One of these is a stylistic feature that impinges strongly on the poem’s interpretation and meaning: the sense of the poem’s being literally autobiographical—an effect that is characteristic of much of Williams’s poetry. Although some critics identify the poem’s narrator as Williams himself, one cannot do this with any certainty, since the poem may be partly or entirely fictional. The most one can say with certainty is that the narrator possesses the skills of a poet and storyteller.
The second element is a thematic one: “The Young Housewife” is about women—a subject that is often at the heart of Williams’s poetry. The poem is an early, successful rendering of several themes relating to women that Williams treated throughout his career, all of which can be summed up under the theme of how a lustful man sometimes behaves in response to a desirable but unobtainable woman.

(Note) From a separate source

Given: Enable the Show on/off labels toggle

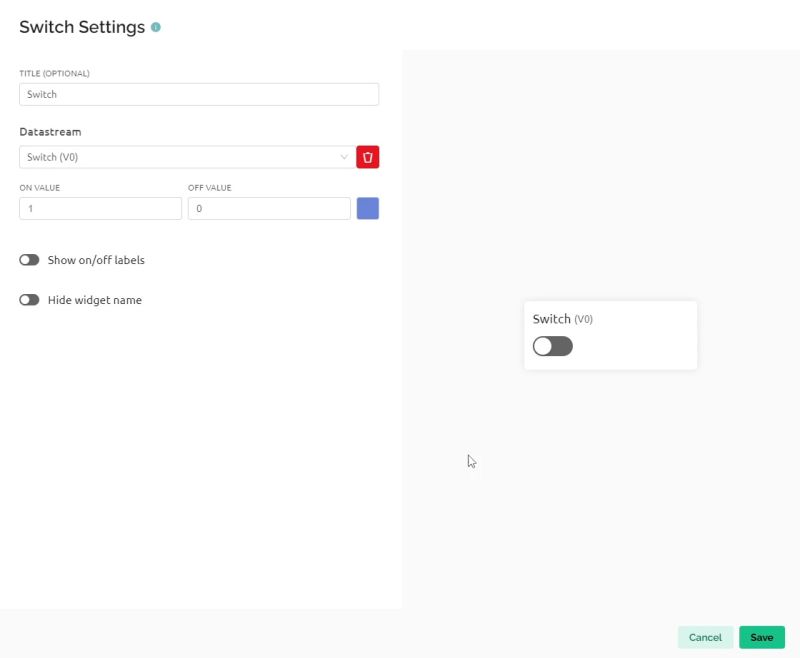Looking at the screenshot, I should click(x=29, y=260).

The interior monologue that makes up the poem represents the way in which a man might transform his sexual attraction to an unobtainable woman into a personally and publicly acceptable gesture of homage to her. Psychologically known as sublimation, this activity informs not only the plot of the story but also the poem’s diction. The effect is that the narrator appears to speak on two levels: a conscious and public level, on which he tells an acceptable story, and an unconscious and private level, on which his thinly concealed libido (or sexual drive), perhaps along with his conscience, reveals itself.
Thus, his mind jumps from the image of the woman “in negligee” immediately to the highly suggestive word “behind,” and throughout the poem he seems to speak in a kind of Freudian language containing buried words and hidden meanings. In this view, the poem suggests that, public appearances notwithstanding, some women do not fare well at the hands (or in the stories) of some men—a universal truth that Williams knew well and about which he wrote often.